◆ Texto de origem:
——————
Edição 330 • 2010

Novo status para o CO2
Pesquisas caminham para dar ao vilão do aquecimento global um destino mais nobre do que simples estocagem em reservatórios geológicos

Flávio Bosco

Não faz muito tempo, o bagaço não passava de uma sobra do processamento da cana-de-açúcar. Hoje a venda de energia gerada a partir de sua queima representa, em média, 15% da receita de uma usina de açúcar e etanol. Foi ele quem trouxe ao setor o conceito de receita fixa e contratos de longo prazo. Antes, era até dado de graça. Agora, com o advento do etanol celulósico, passou a experimentar uma valorização sem precedentes. O dióxido de carbono – ou CO2, como é mais conhecido o vilão do aquecimento global – começa a trilhar o mesmo caminho. As pesquisas ainda estão restritas aos laboratórios, mas já apontam a viabilidade de transformá-lo em combustíveis e produtos químicos – um destino bem mais nobre do que o enterro em reservatórios de petróleo e aquíferos salinos.

Na Alemanha, a Bayer trabalha junto com a RWE Power e a RWTH Aachen University no que vem sendo chamada de "Produção dos Sonhos": a inserção de CO2 na cadeia dos poliuretanos (veja reportagem na página 18). Há outras iniciativas financiadas com recursos públicos para transformar o que hoje é um problema em uma solução. Uma delas é um sistema que transforma o CO2 em metanol através de um processo biocatalítico patenteado pela americana Carbon Sciences. Na Universidade Estadual da Pensilvânia, os pesquisadores partiram da conversão fotocatalítica para transformar o CO2 em combustível.

E em Massachusetts, os cientistas estão desenvolvendo uma rota baseada em eletrosíntese microbial – que combina energia solar e microorganismos em um processo semelhante à fotossíntese para converter o CO2. Também por lá, a Novomer trabalha para usar uma tecnologia de catálise para reagir o dióxido de carbono com epóxi para produção de policarbonato – para isso, contou com um financiamento de US$ 18,4 milhões de um fundo ligado ao Departamento de Energia. No Instituto de Bioengenharia e Nanotecnologia de Cingapura, os pesquisadores já usam catalisadores orgânicos para transformar o CO2 em metanol. "O aproveitamento químico do CO2 é um assunto de grande interesse em todo o mundo, e tem duas vertentes: o uso como solvente supercrítico e na produção de solventes ou reagentes orgânicos.
——————
(Trecho do conjunto de dados)
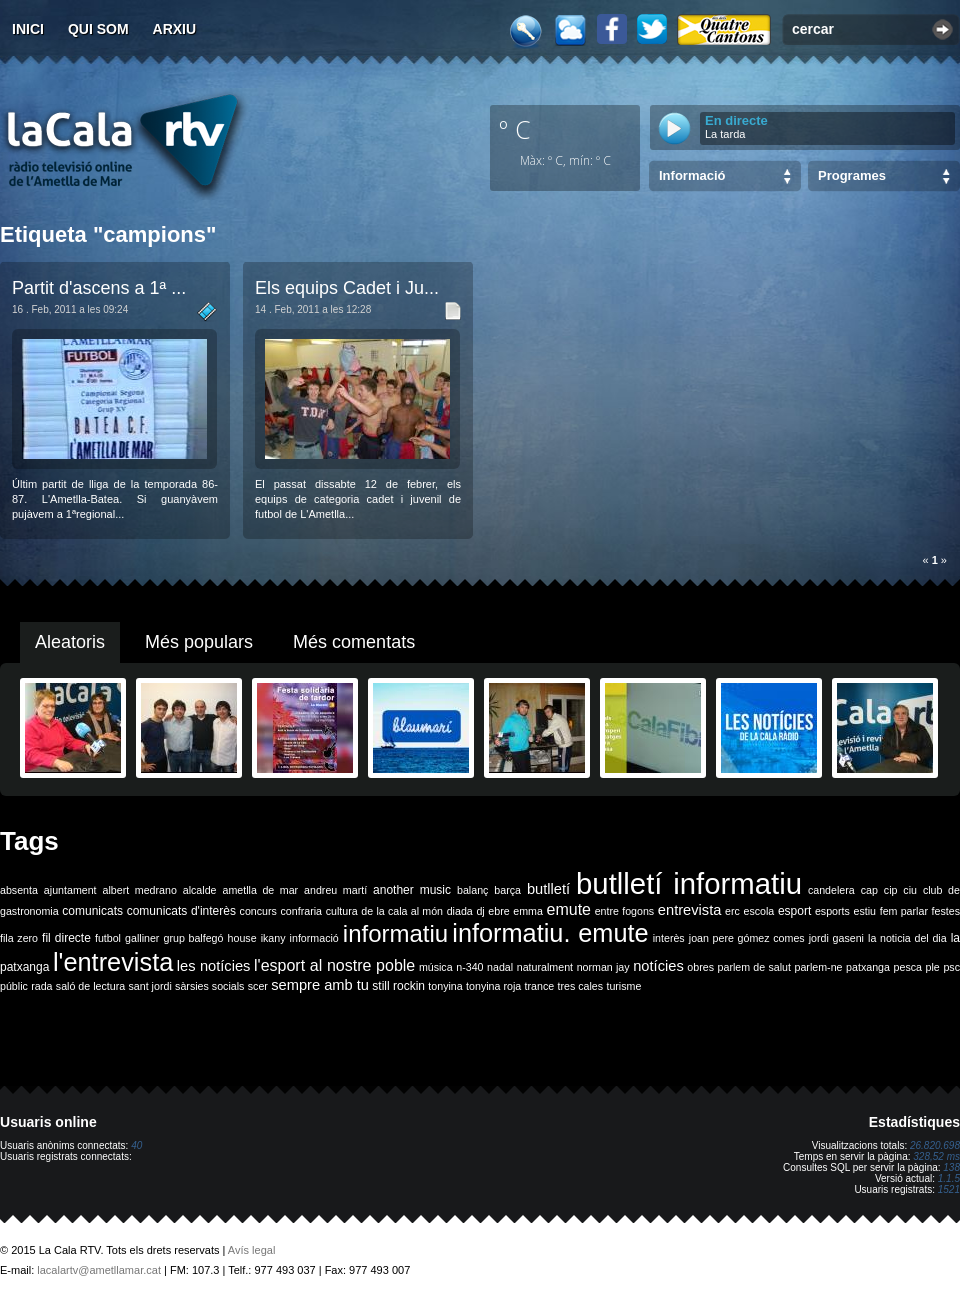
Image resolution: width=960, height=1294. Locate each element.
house (242, 938)
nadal (500, 967)
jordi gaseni (836, 938)
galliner (142, 938)
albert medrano (140, 890)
——————
◆ Seu objetivo: Continue o texto sobre os novos usos do CO2, começando logo depois da última frase.

◆ Resposta do exercício:
A utilização na síntese de carbonatos inorgânicos já é tradicional e continua sendo explorada. O uso como solvente supercrítico tem sido crescente pois, além de bom solvente para muitos produtos, pode ser reciclado com facilidade e não deixa resíduos", explica o professor Henrique Eisi Toma, do Departamento de Química Fundamental da Universidade de São Paulo. Os primeiros resultados são bastante promissores. Só isso. Ninguém se arrisca a cravar uma data para que os primeiros produtos feitos a partir do CO2 comecem a jorrar em escala industrial.

O grande desafio está justamente na catálise: a baixa densidade de energia do dióxido de carbono tem impedido a aplicação desta tecnologia em qualquer tentativa de colocar o CO2 em uso prático. "Uma aplicação industrial do processo que está sendo estudada não é esperada para antes de 2015, diz o gerente do projeto "Produção dos Sonhos" na Bayer MaterialScience, Christoph Gürtler. Iniciativas como essa se juntam ao conjunto de soluções que um mundo obcecado por práticas ambientalmente corretas quer dar para o problema mais alarmante da década. Aqui no Brasil, a pesquisa vem sendo liderada, obviamente, pela Petrobras, em conjunto com 18 universidades.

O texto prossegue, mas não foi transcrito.